Dataset records |

········

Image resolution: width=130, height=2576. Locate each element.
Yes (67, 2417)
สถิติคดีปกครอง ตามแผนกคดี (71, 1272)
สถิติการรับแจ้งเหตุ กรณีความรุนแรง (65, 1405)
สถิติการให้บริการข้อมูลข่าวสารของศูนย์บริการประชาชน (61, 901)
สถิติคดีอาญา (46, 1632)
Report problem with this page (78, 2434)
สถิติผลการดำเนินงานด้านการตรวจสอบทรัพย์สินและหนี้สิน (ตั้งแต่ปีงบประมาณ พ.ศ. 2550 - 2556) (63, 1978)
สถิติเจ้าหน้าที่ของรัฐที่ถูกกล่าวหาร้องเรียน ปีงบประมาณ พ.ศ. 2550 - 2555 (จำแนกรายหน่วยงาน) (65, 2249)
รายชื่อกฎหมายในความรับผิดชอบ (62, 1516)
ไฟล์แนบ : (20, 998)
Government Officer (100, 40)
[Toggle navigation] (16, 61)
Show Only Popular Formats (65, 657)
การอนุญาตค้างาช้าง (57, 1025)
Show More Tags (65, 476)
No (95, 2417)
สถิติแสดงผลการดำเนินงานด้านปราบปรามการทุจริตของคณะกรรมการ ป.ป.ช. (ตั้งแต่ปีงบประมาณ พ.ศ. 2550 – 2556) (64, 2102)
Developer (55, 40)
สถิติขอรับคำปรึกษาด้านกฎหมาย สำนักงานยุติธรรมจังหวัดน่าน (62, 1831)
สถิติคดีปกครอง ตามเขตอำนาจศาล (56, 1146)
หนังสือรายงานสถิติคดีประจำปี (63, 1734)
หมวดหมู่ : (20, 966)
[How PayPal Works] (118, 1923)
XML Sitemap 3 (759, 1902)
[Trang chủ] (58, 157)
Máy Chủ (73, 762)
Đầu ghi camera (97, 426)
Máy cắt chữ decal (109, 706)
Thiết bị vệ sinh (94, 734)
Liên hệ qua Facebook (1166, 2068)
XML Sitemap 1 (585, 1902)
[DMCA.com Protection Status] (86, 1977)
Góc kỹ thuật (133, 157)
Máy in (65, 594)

········

Task goal |
Whenever a line of the material holds the word "งบประมาณ", copy it out.

Exercise answer |
สถิติผลการดำเนินงานด้านการตรวจสอบทรัพย์สินและหนี้สิน (ตั้งแต่ปีงบประมาณ พ.ศ. 2550 - 2556) (63, 1978)
สถิติเจ้าหน้าที่ของรัฐที่ถูกกล่าวหาร้องเรียน ปีงบประมาณ พ.ศ. 2550 - 2555 (จำแนกรายหน่วยงาน) (65, 2249)
สถิติแสดงผลการดำเนินงานด้านปราบปรามการทุจริตของคณะกรรมการ ป.ป.ช. (ตั้งแต่ปีงบประมาณ พ.ศ. 2550 – 2556) (64, 2102)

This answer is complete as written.